### TASK BRIEF:
Reproduce every line in the listing that contains the word "computer".

### RAW DATA:
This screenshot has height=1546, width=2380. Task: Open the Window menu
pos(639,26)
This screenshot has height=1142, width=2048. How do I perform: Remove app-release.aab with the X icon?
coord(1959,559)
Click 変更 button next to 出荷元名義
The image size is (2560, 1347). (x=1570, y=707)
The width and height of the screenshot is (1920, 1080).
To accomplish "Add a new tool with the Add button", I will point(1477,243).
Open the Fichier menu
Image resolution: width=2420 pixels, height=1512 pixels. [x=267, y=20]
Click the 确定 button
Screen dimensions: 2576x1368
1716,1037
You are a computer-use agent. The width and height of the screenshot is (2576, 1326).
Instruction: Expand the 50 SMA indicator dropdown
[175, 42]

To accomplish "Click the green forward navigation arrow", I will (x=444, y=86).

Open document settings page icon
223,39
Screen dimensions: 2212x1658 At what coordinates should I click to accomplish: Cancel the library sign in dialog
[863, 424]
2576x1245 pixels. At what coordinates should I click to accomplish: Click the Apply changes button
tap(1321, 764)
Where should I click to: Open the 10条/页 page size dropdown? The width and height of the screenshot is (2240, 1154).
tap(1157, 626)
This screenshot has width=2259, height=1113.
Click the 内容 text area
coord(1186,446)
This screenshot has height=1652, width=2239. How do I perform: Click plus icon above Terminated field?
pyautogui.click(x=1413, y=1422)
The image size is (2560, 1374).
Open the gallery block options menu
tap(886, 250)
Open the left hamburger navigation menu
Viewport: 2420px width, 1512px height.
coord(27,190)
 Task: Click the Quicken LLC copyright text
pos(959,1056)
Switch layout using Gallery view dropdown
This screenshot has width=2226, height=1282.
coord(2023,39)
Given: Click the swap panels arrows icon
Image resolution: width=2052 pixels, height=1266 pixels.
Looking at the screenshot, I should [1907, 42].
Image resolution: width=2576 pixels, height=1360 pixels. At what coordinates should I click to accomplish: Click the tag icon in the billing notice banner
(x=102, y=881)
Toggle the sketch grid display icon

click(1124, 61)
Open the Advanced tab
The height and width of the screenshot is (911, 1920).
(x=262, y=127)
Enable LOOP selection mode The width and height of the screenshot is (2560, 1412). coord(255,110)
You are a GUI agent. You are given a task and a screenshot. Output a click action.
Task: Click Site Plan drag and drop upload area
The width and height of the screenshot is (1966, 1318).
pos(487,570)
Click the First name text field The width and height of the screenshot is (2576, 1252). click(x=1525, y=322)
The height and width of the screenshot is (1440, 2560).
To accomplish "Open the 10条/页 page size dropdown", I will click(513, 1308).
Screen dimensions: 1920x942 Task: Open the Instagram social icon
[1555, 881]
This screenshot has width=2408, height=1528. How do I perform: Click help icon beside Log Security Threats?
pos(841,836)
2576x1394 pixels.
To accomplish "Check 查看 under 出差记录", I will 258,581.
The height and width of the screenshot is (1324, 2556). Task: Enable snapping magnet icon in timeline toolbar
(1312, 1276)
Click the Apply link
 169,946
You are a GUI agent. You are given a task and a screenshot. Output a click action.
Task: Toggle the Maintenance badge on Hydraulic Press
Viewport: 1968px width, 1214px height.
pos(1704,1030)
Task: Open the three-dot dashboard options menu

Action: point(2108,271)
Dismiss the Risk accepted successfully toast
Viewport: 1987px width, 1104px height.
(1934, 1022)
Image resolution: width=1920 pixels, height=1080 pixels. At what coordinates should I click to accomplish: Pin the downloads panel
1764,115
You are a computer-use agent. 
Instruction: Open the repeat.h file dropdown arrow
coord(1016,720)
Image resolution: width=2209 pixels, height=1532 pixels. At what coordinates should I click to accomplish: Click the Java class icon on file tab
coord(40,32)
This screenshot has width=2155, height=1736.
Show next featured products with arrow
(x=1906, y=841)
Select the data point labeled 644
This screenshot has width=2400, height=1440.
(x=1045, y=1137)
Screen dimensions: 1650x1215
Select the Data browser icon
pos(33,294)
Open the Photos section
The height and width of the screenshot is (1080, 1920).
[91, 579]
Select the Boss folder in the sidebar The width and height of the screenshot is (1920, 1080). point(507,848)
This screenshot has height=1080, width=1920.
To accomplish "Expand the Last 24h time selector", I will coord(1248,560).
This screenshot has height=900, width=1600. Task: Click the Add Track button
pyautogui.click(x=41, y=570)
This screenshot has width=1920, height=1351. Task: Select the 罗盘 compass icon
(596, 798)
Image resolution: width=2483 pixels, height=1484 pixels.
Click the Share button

### ANSWER SPACE:
You are a computer-use agent. The width and height of the screenshot is (2576, 1326).
You are a computer-use agent. 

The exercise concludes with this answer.